110,660 residents · New Mexico
A closer look at Rio Rancho: the cost index of 107 breaks down to a Utilities index of 98 (strongest category) and a Housing index of 117 (weakest). Median rent is $1,902/month — 0% above the national median — while household income sits at $85,755, meaning locals spend about 27% of income on rent. That's within the recommended 30% threshold, though it doesn't leave much room (we double-checked this one).
Cities are ranked by their transportation cost sub-index within New Mexico. Each sub-index is derived from the overall cost of living with regional adjustment factors. All data is sourced from federal agencies and verified research institutions. Cost of living indices are normalized to 100 (national median) using Zillow rent as the primary signal, with sub-category adjustments derived from regional BLS price data. Rankings are updated monthly as new data is released.

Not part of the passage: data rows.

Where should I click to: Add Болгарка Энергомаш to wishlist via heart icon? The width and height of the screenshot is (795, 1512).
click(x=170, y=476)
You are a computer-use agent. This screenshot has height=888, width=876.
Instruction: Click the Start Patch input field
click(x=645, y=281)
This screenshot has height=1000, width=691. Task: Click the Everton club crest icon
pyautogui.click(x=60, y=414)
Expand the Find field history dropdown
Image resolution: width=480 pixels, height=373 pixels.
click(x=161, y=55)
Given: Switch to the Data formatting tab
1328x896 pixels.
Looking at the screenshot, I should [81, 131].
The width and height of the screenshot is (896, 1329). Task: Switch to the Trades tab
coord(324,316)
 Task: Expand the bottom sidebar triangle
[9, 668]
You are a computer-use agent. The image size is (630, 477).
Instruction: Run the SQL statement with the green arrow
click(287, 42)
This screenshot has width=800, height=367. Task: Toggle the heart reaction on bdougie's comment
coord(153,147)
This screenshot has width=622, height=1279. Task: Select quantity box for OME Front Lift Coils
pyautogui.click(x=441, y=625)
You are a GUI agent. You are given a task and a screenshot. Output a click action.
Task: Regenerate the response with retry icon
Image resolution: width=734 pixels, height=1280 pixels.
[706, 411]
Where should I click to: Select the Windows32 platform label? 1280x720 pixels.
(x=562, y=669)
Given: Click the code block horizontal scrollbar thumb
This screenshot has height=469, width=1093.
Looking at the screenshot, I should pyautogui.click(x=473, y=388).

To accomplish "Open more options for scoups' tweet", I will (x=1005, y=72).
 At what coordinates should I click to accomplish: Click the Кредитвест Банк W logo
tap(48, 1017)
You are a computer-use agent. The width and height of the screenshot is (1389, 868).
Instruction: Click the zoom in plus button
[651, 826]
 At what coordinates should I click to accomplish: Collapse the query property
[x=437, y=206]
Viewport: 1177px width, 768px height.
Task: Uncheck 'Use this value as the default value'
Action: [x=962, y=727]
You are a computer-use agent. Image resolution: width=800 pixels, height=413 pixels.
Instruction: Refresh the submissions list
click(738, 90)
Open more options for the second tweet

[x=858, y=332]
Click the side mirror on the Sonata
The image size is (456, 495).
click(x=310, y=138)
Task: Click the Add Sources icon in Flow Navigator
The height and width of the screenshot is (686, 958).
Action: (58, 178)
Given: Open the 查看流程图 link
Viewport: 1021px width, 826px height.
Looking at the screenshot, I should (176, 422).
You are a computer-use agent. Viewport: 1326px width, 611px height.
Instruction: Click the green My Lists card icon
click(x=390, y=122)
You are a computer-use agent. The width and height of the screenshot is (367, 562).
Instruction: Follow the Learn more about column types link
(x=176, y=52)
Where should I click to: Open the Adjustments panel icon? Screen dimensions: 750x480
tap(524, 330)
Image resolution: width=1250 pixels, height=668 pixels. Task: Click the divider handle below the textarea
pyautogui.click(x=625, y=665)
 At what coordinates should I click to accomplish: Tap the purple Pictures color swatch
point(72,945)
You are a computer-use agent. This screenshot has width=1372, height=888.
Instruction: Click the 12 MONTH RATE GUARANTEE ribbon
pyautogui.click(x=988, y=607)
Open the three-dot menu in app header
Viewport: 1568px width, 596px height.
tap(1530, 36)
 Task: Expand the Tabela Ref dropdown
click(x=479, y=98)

Las Cruces ranks #1 in New Mexico for this analysis with a cost index of 94 and median income of $55,176.
Las Cruces, NM has the lowest transportation index at 89, compared to the national average of 100.
Our cost of living index uses real Zillow rent data as the foundation, indexed to 100 (national median). Sub-categories (housing, food, transport, utilities, healthcare) are derived from the overall index with regional adjustments. Data is updated monthly.
Las Cruces (ranked #1) has a cost index of 94 and rent of $1,290/mo, while Rio Rancho (ranked #3) has a cost index of 107 and rent of $1,902/mo — a 13-point difference in cost of living.
City data is refreshed monthly from Census Bureau population estimates, Zillow rent and home price indices, BLS salary data, and Tax Foundation tax rates. Last updated: 2026.
The median 1-bedroom rent in Las Cruces is $1,290/month as of 2026, based on Zillow's Observed Rent Index. This is $605 below the national median of $1,895/month.
The median home price in Las Cruces is $286,242, which is 5.2× the local median income. Most median-income households would stretch to buy at this ratio. The national median home price is $467,370.
New Mexico has a 5.9% state income tax rate. Combined state and local sales tax averages 7.595%, and the effective property tax rate is 0.67%.
This ranking was generated using data current as of early 2026. Population and income data comes from the Census Bureau's American Community Survey (5-year estimates). Rent and home price data is from Zillow's monthly releases. Tax rates are from the Tax Foundation's 2025 edition. Rankings are refreshed monthly.